Ormachea explora los intersticios de aquello que suponemos es la condición de lo humano, a partir de un personaje excepcional en la historia de la literatura. Penetra en el cofre depositado en un rincón de nuestro yo consciente, cuyas llaves sólo tiene el poseedor de ese cuerpo y ese espíritu y que abre de vez en cuando para sí mismo. Duro ejercicio el de las obras literarias que navegan en aguas turbulentas, que es abrir cofres ajenos que desvelan la verdad plena del personaje, aquella que pone en la superficie la complejidad de los oscuros mundos interiores.

Verónica Ormachea nos abre así la posibilidad de descubrir al otro Neruda, con el rigor de quien se da pocas licencias de “invención”, porque ha escogido el apego a las fuentes documentales que respaldan los hechos narrados, permitiéndose, eso sí, la libertad plena de su interpretación y la sazón creativa que les pone a esos acontecimientos.

Vale aquí ese indagar sobre ese lugar intermedio entre la novela, la ficción pura (suponiendo que tal cosa existe) y aquella que sobre una estructura factual que se apoya en lo acontecido, recrea una vida con el aire distinto de quien borda lo ocurrido a su estilo y con sus ojos. La biografía novelada, o una ficción sobre una vida real, en suma. Esto le permite la inserción de unos pocos personajes que se nos cruzan traviesamente y permiten, por ejemplo, que Bolivia se convierta en referente lateral a partir de dos o tres episodios y de dos personajes, uno de ellos el poeta Ricardo Jaimes Freyre, introducido con inteligencia por Ormachea.

No es poco relevante destacar que libro y el personaje metido en su tejido narrativo funcionan, n, y permiten aquello de que la obra “se lee de un tirón de tapa a tapa”. Esa magia no debe ser sólo patrimonio de quien busca un best seller, sino de quien escribe realmente para ser leído. Condición que requiere la habilidad de saber contar una historia. Verónica Ormachea lo ha probado ya en sus dos novelas anteriores, Los ingenuos y Los infames. Se trata de atrapar al lector con un lazo suave, pero firme, a los avatares y al destino de cada uno de los personajes principales de este caleidoscopio.

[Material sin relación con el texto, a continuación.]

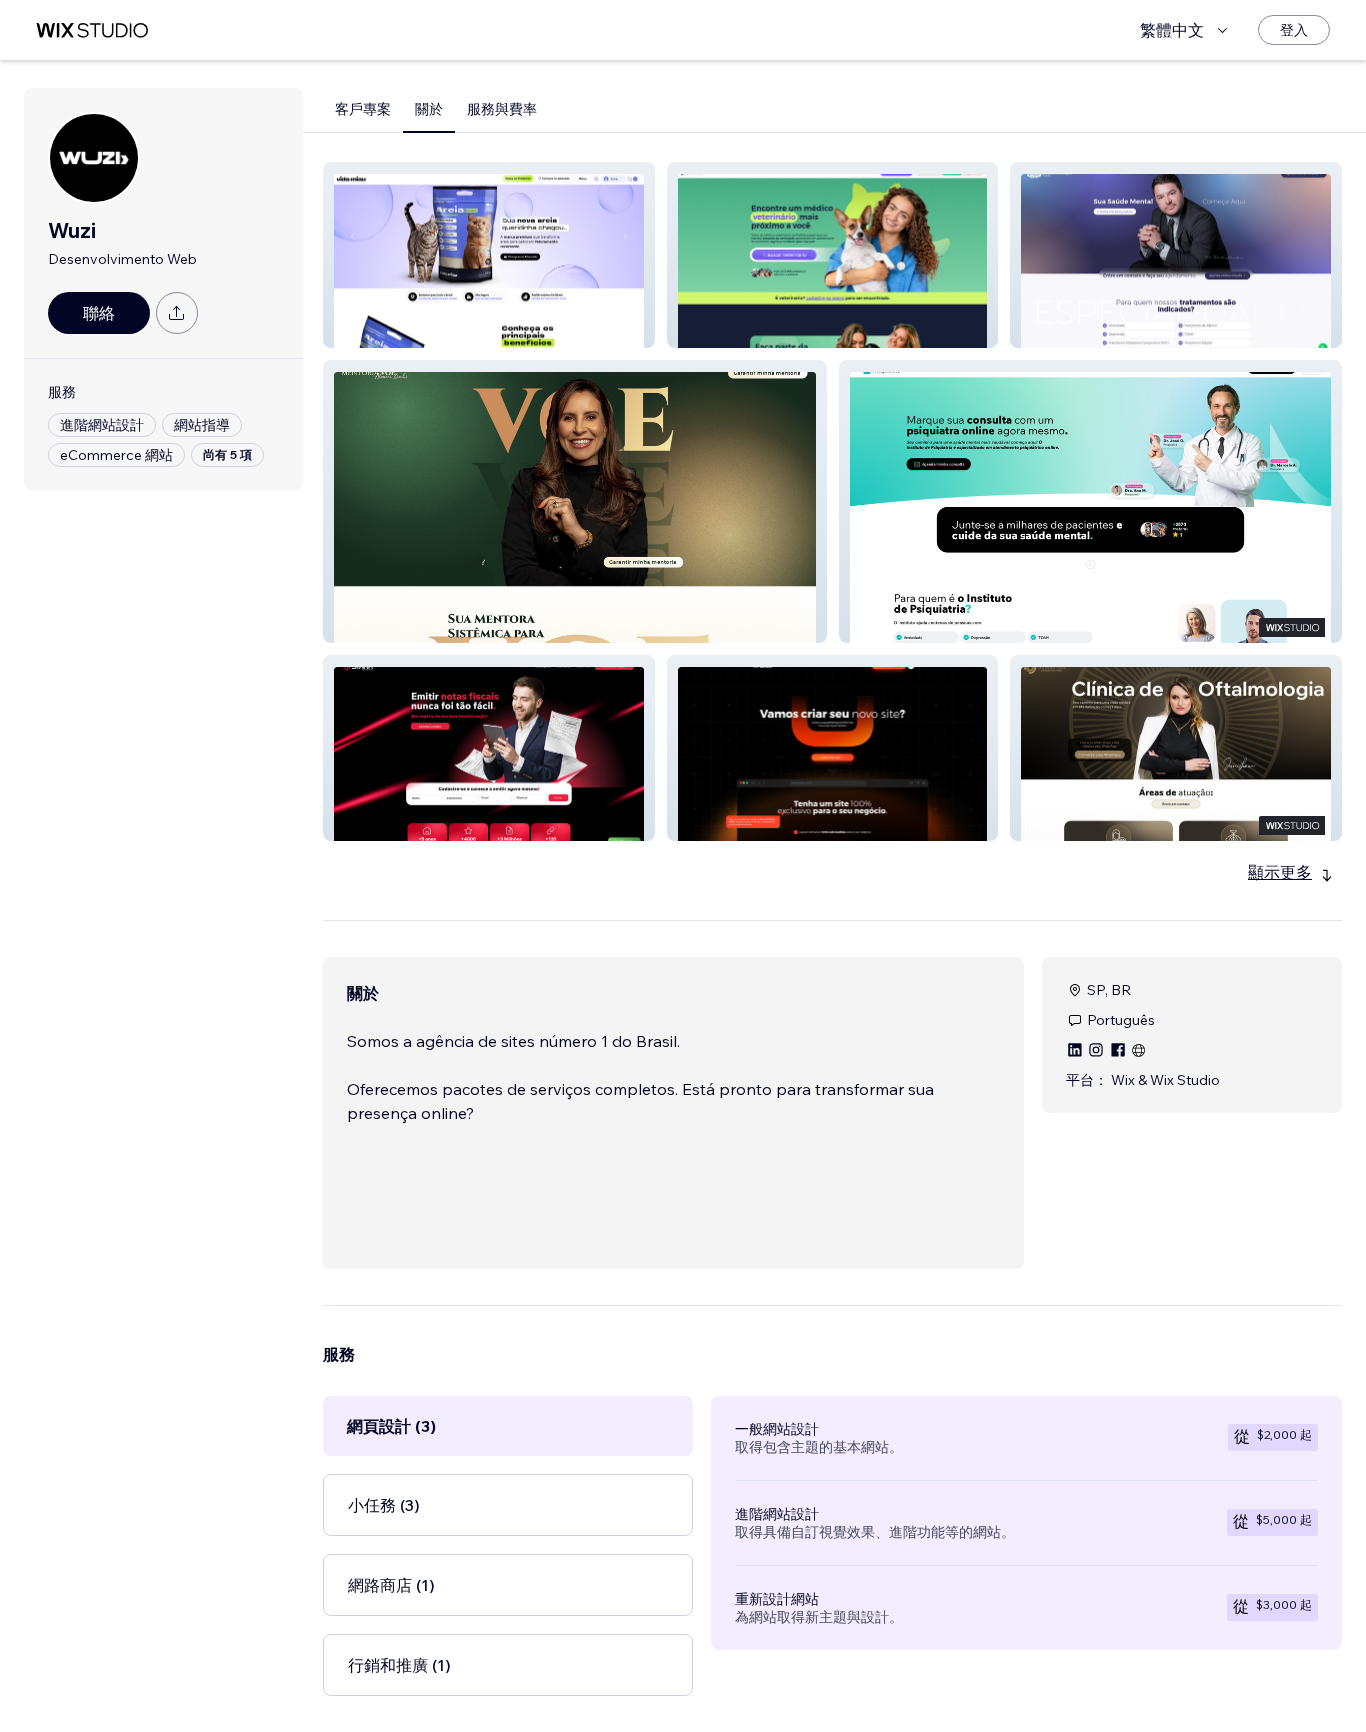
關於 (429, 109)
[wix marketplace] (92, 30)
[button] (489, 255)
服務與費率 (502, 109)
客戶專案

Si tengo que quedarme con un personaje ese es Delia del Carril, creativa, sagaz y vital; si tengo que lamentar una vida es la de María Hagenaar, desvalida, distante y golpeada sin misericordia por la tragedia. Las dos expresan las puntas del ovillo vital nerudiano

Neruda en su laberinto pasional es una obra importante para entender desde fuera de los inciensos al gran poeta, una parte de la “verdad” (siempre interpelable) de una vida. Gracias a estas páginas volví a leer las memorias del escritor y varios de sus poemarios, aquellos que devoré con la pasión de los primeros años de mi juventud. En ese periodo (1972-1975) caí rendido por la fuerza de su palabra, el ritmo poético y los dibujos certeros de los trances del amor y la pasión. Esta relectura reafirma mis certezas de que estaba ante un gran poeta y ante un ser humano, con todo lo que el término conlleva.

Carlos Mesa fue presidente de Bolivia.